How to complete this task: Go through the entries and copy each one exactly. Leave none out.

Dataset extract:
--
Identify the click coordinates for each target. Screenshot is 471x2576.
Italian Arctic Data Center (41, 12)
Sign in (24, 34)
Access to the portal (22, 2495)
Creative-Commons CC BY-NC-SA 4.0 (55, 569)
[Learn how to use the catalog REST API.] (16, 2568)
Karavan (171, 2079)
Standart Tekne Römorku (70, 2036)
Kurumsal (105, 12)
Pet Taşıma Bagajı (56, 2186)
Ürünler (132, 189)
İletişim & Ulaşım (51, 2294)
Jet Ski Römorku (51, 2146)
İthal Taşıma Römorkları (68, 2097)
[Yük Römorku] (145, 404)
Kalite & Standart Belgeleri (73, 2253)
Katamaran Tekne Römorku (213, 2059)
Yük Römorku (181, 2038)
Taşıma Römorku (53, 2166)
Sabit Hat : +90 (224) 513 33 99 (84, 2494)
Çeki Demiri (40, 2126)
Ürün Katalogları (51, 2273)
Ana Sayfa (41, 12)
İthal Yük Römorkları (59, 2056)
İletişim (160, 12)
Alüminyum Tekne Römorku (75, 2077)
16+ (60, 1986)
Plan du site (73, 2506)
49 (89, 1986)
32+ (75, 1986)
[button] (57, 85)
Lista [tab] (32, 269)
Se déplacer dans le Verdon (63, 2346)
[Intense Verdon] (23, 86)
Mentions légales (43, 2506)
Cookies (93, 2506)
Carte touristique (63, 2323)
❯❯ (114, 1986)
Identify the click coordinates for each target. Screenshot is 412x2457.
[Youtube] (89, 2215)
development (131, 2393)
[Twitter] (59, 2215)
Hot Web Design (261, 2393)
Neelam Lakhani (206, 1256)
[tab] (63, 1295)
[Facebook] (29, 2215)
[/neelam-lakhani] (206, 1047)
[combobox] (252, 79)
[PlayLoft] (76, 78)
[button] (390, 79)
--
Answer space:
Identify the click coordinates for each target. Screenshot is 471x2576.
Italian Arctic Data Center (41, 12)
Sign in (24, 34)
Access to the portal (22, 2495)
Creative-Commons CC BY-NC-SA 4.0 (55, 569)
[Learn how to use the catalog REST API.] (16, 2568)
Karavan (171, 2079)
Standart Tekne Römorku (70, 2036)
Kurumsal (105, 12)
Pet Taşıma Bagajı (56, 2186)
Ürünler (132, 189)
İletişim & Ulaşım (51, 2294)
Jet Ski Römorku (51, 2146)
İthal Taşıma Römorkları (68, 2097)
[Yük Römorku] (145, 404)
Kalite & Standart Belgeleri (73, 2253)
Katamaran Tekne Römorku (213, 2059)
Yük Römorku (181, 2038)
Taşıma Römorku (53, 2166)
Sabit Hat : +90 (224) 513 33 99 (84, 2494)
Çeki Demiri (40, 2126)
Ürün Katalogları (51, 2273)
Ana Sayfa (41, 12)
İthal Yük Römorkları (59, 2056)
İletişim (160, 12)
Alüminyum Tekne Römorku (75, 2077)
16+ (60, 1986)
Plan du site (73, 2506)
49 (89, 1986)
32+ (75, 1986)
[button] (57, 85)
Lista [tab] (32, 269)
Se déplacer dans le Verdon (63, 2346)
[Intense Verdon] (23, 86)
Mentions légales (43, 2506)
Cookies (93, 2506)
Carte touristique (63, 2323)
❯❯ (114, 1986)
Identify the click coordinates for each target. Screenshot is 412x2457.
[Youtube] (89, 2215)
development (131, 2393)
[Twitter] (59, 2215)
Hot Web Design (261, 2393)
Neelam Lakhani (206, 1256)
[tab] (63, 1295)
[Facebook] (29, 2215)
[/neelam-lakhani] (206, 1047)
[combobox] (252, 79)
[PlayLoft] (76, 78)
[button] (390, 79)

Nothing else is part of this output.